EXERCISE REQUIREMENTS:
1. From the article below on medical services professionals called to court, list every type of organization that Kathy Matzka's consulting work is described as covering.
2. In the article below on medical services professionals called to court, what position does Karen Claxton hold, and where?
3. The article below on medical services professionals called to court says an attorney told Karen Claxton to pause before answering deposition questions. Explain why, according to the article.

EXCERPTED TEXT:
▼

Members Only | 02.27.24
What MSPs Can Expect When Called to Court
By Teddy Durgin
There is always a possibility that medical services professionals (MSPs) will find themselves in a court of law being deposed, called to testify in a case, or serve as an expert witness. For those who have been down this road already, questions leap to mind. “What was the experience like?” “How did you prepare?” and “Do you have any tips for other NAMSS members who have been served a summons?”
One person who has been through the process is Kathy Matzka, a consultant, speaker, and writer specializing in provider credentialing and professional staff issues for hospitals, long-term care communities, managed care organizations, credentials verification organizations, and physician practices. She says there is really no reason to get nervous when a court date nears. “You just have to remind yourself that you are expressing your opinions and the reasons for the opinions,” she says.
Karen Claxton, MBA, CPCS, CPMSM, FMSP, director of medical staff services at Memorial Health Meadows Hospital in Georgia, agrees to an extent. But, when recalling appearing in court for a former employer, she acknowledges, “Depositions can be very nerve-wracking. I felt like if I said the wrong thing, I would sink the whole case for my hospital. It felt like a real weight on my shoulders. Spending time with our attorney to prepare was very helpful. He told me to pause before answering to give him a chance to object or clarify. He also told me to answer the question without offering additional information.”
Good tips, for sure. Matzka had a few of her own: “Keep in mind that, in most cases, attorneys and judges know very little to nothing about the medical staff credentialing and privileging process. I spend a lot of time educating attorneys, as will most who testify regarding credentialing and privileging issues. I was told once during prep for a deposition to keep in mind that I am the expert. There is no one else in the room who knows more about credentialing and privileging that I do.”

▲

THE DATA:

▼

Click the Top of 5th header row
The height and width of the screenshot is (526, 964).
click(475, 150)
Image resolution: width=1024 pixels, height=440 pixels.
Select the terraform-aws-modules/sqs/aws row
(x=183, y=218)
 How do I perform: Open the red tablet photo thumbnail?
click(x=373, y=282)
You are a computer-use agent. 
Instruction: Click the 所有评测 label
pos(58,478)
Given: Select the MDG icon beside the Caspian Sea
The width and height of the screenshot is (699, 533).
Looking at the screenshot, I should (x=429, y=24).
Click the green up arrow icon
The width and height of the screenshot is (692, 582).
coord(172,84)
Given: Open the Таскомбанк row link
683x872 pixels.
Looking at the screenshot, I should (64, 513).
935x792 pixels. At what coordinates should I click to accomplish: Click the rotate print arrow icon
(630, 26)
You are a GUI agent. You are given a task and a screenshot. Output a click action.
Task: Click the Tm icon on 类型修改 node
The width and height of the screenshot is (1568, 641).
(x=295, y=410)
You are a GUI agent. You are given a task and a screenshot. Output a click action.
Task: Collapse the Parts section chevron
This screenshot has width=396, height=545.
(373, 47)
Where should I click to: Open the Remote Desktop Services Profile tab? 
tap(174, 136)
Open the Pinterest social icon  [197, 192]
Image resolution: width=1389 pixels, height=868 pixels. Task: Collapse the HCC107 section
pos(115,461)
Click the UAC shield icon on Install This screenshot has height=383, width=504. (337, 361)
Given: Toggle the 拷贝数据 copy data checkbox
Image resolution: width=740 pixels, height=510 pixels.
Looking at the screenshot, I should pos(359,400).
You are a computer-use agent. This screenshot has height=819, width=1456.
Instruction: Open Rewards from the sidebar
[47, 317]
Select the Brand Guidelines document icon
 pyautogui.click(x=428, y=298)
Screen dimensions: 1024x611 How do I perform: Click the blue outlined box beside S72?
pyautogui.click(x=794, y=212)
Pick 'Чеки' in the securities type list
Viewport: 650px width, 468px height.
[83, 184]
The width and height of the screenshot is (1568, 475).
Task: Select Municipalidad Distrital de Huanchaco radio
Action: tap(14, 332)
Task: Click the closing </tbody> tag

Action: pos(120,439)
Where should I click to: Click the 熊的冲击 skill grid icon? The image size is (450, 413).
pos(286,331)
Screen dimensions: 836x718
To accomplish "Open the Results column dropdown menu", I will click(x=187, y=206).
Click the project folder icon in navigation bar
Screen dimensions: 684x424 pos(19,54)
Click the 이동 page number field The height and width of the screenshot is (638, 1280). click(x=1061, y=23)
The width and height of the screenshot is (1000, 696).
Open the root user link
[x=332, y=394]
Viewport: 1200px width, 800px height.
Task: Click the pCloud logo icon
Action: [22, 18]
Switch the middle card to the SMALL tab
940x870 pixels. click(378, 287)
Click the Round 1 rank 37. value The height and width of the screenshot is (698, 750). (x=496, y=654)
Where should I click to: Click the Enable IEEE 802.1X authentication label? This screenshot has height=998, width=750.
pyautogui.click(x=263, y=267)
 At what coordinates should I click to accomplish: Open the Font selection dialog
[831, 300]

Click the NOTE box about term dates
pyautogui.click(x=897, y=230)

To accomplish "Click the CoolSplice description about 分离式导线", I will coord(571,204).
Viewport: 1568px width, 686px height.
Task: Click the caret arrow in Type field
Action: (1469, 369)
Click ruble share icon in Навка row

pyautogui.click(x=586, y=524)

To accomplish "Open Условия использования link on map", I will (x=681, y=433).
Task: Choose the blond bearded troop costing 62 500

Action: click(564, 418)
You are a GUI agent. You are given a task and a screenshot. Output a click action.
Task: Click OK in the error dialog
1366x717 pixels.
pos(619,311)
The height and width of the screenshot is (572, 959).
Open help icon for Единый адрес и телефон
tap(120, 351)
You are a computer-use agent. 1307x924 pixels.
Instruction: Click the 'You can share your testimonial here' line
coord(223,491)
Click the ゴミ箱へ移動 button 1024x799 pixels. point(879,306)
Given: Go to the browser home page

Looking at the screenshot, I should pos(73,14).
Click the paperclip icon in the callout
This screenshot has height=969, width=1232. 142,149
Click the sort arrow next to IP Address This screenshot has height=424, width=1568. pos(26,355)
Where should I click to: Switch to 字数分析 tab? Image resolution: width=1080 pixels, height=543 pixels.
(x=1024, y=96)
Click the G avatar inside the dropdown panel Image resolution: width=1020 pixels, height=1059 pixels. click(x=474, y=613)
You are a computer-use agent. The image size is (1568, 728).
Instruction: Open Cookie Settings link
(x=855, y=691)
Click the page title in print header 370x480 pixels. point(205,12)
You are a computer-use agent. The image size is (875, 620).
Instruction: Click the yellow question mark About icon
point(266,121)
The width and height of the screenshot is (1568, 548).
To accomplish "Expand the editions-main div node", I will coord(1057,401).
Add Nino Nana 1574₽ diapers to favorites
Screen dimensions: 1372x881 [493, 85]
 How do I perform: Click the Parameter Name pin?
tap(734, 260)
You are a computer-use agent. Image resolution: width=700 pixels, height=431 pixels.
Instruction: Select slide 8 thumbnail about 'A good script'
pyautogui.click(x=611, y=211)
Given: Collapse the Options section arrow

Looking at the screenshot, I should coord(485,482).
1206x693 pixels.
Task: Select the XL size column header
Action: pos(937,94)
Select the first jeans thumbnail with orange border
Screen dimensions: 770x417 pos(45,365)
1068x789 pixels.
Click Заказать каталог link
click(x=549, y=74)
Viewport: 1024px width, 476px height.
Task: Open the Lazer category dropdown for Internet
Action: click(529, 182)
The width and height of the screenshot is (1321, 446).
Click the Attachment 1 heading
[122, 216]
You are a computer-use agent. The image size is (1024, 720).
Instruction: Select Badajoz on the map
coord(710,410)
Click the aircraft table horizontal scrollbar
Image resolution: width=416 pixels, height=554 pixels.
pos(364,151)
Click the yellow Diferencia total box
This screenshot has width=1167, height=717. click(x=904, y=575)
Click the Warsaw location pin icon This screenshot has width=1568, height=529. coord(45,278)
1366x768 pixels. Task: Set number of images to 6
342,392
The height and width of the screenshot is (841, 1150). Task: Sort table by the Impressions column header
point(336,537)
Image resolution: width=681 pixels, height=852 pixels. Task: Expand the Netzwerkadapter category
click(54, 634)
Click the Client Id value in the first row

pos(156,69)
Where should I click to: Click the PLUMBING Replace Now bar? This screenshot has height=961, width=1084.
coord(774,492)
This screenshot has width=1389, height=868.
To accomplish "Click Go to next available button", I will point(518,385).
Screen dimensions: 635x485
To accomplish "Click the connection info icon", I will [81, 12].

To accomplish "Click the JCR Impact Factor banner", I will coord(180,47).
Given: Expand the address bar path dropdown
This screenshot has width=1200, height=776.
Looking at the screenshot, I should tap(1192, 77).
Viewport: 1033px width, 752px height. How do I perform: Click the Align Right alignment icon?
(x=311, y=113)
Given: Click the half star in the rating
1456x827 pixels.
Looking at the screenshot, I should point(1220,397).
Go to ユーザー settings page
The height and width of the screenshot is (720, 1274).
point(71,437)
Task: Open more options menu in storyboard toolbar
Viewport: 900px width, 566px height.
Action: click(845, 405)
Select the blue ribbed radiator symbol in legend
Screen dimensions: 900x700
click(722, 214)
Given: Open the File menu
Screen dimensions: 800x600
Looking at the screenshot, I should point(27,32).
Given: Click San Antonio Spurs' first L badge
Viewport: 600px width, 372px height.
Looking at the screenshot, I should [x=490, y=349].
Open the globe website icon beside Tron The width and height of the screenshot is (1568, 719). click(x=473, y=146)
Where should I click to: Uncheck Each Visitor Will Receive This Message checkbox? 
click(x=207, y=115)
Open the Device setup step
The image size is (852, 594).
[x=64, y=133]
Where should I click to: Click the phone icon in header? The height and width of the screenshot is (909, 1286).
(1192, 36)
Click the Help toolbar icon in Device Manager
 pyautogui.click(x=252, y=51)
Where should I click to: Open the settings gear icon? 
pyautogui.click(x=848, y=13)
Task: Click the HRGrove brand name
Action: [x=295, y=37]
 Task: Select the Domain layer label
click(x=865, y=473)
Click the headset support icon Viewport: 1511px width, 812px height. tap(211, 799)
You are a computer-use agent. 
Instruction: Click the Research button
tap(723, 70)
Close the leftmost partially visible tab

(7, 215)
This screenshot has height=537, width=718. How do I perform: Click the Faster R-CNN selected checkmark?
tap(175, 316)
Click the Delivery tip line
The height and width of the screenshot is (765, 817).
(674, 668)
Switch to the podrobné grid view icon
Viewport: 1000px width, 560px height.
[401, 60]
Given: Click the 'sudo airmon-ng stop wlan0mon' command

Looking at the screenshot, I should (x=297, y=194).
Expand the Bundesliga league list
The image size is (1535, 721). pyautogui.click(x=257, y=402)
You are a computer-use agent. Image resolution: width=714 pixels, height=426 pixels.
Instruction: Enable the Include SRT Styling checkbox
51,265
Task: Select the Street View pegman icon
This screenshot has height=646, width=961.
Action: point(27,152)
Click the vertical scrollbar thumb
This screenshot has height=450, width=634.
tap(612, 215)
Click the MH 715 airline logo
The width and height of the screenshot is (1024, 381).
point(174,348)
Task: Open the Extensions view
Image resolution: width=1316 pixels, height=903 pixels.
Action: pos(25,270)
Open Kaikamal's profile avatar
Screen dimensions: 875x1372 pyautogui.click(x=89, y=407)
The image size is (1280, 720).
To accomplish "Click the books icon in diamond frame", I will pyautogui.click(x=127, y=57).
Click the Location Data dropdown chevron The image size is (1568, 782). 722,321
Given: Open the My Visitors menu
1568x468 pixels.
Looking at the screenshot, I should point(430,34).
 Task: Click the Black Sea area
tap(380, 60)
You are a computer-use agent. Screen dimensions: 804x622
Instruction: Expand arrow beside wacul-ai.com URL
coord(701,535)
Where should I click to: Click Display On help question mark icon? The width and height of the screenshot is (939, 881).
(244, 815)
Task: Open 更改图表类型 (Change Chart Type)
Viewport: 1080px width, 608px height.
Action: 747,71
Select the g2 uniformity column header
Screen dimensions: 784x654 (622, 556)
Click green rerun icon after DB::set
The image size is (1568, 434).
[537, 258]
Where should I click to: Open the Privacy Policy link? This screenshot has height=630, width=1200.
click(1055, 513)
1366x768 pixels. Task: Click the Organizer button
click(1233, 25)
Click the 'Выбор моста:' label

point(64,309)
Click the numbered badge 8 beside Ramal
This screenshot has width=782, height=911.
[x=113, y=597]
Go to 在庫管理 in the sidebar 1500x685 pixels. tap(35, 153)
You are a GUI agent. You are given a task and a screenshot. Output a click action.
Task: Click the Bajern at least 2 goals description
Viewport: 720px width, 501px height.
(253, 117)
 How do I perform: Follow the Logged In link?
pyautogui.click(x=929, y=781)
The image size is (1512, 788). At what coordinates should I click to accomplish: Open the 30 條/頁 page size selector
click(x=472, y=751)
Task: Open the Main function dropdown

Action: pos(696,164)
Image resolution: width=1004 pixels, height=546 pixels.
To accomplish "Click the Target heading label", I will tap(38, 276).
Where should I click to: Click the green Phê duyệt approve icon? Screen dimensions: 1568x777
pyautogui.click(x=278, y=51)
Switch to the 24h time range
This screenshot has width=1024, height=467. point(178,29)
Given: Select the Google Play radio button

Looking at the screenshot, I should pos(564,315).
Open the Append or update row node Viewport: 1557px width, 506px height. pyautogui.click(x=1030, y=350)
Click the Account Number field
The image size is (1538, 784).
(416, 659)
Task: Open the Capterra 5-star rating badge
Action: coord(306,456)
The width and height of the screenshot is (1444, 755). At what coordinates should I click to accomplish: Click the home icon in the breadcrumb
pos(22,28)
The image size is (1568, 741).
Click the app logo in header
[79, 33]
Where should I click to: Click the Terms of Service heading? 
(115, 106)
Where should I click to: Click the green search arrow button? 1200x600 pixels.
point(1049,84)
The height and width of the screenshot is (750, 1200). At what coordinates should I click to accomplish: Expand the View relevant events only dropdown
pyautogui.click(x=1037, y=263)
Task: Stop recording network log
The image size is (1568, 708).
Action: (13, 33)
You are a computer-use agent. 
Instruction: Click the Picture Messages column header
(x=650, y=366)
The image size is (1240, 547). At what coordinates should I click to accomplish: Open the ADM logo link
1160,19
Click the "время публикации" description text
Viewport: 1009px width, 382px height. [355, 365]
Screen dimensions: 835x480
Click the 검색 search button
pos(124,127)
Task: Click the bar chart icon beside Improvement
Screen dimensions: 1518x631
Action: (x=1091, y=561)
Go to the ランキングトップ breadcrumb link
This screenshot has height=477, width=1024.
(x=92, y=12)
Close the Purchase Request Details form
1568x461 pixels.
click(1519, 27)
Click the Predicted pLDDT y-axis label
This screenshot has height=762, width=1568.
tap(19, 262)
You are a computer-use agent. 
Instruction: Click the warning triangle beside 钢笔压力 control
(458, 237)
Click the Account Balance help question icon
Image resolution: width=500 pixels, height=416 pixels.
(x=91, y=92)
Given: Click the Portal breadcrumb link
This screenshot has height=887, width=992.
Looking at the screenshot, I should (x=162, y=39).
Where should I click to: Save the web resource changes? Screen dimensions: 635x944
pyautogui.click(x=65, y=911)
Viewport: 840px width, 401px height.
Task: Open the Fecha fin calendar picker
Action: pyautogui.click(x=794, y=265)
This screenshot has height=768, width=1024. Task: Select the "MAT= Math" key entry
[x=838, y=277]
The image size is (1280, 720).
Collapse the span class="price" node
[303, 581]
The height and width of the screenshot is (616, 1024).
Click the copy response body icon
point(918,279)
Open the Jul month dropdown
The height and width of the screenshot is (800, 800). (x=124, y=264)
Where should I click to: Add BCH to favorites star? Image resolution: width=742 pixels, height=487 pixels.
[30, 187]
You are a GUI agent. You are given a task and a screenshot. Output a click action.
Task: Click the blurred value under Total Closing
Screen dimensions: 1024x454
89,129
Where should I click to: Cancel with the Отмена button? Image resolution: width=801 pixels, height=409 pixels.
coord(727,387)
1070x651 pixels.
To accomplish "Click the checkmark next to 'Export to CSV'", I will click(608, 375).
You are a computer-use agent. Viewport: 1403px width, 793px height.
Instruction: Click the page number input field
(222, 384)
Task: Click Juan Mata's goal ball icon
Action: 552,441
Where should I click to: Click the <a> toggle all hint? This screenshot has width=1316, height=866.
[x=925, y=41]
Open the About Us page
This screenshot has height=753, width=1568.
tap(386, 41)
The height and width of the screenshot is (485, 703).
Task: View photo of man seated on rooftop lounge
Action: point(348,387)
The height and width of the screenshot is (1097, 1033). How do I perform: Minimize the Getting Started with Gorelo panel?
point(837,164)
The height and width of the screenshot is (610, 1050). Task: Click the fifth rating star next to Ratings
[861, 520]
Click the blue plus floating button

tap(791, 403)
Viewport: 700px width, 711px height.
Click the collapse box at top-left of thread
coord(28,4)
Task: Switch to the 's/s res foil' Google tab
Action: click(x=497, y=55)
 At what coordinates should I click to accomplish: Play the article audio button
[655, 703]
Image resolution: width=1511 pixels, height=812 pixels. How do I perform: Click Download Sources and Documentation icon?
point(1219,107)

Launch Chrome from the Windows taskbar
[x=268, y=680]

▲

OUTPUTS IN ORDER:
1. Hospitals, long-term care communities, managed care organizations, credentials verification organizations, and physician practices.

2. She is director of medical staff services at Memorial Health Meadows Hospital in Georgia.

3. The pause gave the attorney a chance to object or clarify before she answered.